Selon les conclusions de ce rapport, les membres du M23 auraient mis en place un réseau structuré de détentions clandestines dans plusieurs localités de la province du Nord-Kivu, notamment dans certains quartiers de Goma. Ces lieux, parfois des maisons privées ou des édifices détournés de leur usage initial, serviraient à maintenir les captifs hors de tout cadre légal, sans aucun accès à un avocat, ni à leurs proches, encore moins à des soins médicaux de base.
Des actes de torture, des humiliations dégradantes, et des conditions de détention qualifiées d’« inhumaines et dégradantes » par les défenseurs des droits humains y auraient été perpétrés de manière routinière. Ces violences, d’une barbarie inouïe, viseraient non seulement à faire taire les voix dissidentes, mais également à instaurer un climat de terreur parmi les populations civiles.
Le ministre de la Communication et Porte-parole du Gouvernement, Patrick Muyaya, a exprimé son horreur face à ces révélations, rappelant que les faits rapportés relèvent d’une véritable ignominie. « Les gens buvaient l’urine des autres. Les jours de pluie, on pouvait boire l’eau de pluie », a-t-il déclaré avec indignation, illustrant ainsi l’ampleur de la détresse infligée aux victimes.

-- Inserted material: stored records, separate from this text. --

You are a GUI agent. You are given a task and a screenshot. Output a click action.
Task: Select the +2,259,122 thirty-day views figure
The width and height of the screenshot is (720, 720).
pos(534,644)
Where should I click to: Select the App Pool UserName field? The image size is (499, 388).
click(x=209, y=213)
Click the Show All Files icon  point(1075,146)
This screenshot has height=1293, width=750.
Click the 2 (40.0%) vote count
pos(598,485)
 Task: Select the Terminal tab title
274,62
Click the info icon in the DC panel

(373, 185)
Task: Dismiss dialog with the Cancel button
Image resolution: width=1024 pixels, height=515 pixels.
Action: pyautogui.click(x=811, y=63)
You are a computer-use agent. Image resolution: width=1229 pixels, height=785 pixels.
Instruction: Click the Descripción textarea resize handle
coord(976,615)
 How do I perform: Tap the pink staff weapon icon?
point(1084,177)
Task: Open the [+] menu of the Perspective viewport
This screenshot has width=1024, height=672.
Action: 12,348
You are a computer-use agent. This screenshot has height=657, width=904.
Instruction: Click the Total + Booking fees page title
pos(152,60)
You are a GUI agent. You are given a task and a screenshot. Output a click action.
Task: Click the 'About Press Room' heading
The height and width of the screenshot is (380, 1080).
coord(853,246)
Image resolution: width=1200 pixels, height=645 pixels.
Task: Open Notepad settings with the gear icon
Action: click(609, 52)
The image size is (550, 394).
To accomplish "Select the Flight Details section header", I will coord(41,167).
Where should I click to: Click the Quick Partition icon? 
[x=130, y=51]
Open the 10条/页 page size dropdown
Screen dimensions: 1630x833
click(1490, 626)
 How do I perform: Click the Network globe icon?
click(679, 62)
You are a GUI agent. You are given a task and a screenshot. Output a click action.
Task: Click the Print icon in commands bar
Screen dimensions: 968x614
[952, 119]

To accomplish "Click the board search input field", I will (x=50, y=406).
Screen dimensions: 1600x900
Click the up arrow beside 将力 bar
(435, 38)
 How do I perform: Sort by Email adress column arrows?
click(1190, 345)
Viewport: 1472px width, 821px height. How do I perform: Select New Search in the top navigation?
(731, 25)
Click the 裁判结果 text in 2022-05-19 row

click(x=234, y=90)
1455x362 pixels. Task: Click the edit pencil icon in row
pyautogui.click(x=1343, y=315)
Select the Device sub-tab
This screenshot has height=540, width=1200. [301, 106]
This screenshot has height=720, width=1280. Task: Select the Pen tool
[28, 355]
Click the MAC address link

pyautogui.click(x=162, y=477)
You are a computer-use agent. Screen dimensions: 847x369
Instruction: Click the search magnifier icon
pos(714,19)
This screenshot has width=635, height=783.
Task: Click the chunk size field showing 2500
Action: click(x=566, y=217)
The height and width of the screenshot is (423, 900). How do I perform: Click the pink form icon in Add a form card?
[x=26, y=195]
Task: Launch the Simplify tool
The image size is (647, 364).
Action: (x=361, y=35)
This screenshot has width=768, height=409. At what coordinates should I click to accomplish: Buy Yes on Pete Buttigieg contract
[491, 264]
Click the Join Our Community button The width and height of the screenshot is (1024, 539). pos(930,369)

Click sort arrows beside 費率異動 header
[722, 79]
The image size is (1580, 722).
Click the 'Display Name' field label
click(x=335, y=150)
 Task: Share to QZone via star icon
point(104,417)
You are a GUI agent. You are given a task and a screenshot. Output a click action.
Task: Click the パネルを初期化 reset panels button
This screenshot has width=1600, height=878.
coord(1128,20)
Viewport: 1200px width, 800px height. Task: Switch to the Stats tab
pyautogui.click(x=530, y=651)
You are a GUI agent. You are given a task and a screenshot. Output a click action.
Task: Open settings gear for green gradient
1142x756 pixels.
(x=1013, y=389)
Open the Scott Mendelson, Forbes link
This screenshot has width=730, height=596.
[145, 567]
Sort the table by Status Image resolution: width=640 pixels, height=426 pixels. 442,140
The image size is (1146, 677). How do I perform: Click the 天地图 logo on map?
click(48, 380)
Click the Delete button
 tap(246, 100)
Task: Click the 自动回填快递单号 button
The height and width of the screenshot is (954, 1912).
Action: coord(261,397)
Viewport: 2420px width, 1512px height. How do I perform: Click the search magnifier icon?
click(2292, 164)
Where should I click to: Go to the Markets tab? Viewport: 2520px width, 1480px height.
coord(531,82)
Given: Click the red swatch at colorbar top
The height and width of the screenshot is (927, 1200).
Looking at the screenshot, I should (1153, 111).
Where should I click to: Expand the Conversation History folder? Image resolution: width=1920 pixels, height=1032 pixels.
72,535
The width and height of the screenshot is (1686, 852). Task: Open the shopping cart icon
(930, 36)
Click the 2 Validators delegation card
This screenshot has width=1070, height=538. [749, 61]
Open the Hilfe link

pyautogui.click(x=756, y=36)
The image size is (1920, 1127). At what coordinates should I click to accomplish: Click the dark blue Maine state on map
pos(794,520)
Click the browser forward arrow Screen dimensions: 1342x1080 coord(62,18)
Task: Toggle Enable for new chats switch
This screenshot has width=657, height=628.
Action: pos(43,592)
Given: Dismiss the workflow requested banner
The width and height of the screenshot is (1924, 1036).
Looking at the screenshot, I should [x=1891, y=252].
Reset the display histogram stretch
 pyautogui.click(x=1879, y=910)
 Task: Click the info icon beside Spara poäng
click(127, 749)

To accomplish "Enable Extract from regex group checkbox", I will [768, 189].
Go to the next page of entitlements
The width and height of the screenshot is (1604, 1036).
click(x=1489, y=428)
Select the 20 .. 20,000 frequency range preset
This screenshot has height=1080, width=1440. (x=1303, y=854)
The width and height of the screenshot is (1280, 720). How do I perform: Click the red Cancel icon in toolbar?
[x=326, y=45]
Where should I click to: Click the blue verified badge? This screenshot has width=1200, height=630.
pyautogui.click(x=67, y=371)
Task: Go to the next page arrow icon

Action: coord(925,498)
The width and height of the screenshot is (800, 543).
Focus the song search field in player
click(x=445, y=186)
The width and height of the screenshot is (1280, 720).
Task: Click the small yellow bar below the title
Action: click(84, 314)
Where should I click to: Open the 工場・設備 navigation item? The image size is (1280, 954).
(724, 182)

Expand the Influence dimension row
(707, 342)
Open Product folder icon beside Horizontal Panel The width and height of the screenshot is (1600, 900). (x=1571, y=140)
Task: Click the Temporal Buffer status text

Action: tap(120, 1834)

Ces propos glaçants traduisent le degré d’abandon et d’humiliation subi par les détenus, dont beaucoup ont été capturés en dehors de tout cadre judiciaire. Plusieurs organisations locales corroborent les faits, évoquant un modus operandi désormais bien rodé par le groupe rebelle, qui bénéficie selon diverses sources d’un soutien logistique et militaire avéré de la part du Rwanda — un soutien que Kigali continue toutefois de nier avec véhémence.
Ce rapport accablant relance de manière brutale la question de l’impunité persistante dont jouissent les groupes armés dans l’est de la RDC, malgré la présence de la Mission des Nations Unies (MONUSCO) et les efforts diplomatiques régionaux. Il appelle à une mobilisation urgente et concertée de la communauté internationale pour assurer la protection des civils, poursuivre les auteurs de ces crimes et mettre un terme à l’ingérence extérieure dans le conflit congolais.
Justice, vérité et responsabilité deviennent des impératifs non négociables pour les milliers de familles meurtries par ce conflit qui n’en finit pas de ravager le tissu social du pays. Amnesty International exige une enquête indépendante, sous l’égide des Nations Unies, afin d’établir clairement les responsabilités et garantir que les auteurs ne puissent échapper à leur jugement.
Face à l’ampleur de ces révélations, plusieurs chancelleries occidentales ont déjà réagi en appelant à une cessation immédiate des violences et à une enquête internationale. Toutefois, les observateurs s’accordent à dire que tant que les alliances régionales illégitimes ne seront pas dénoncées avec fermeté, les souffrances de la population civile risquent de perdurer dans l’indifférence générale.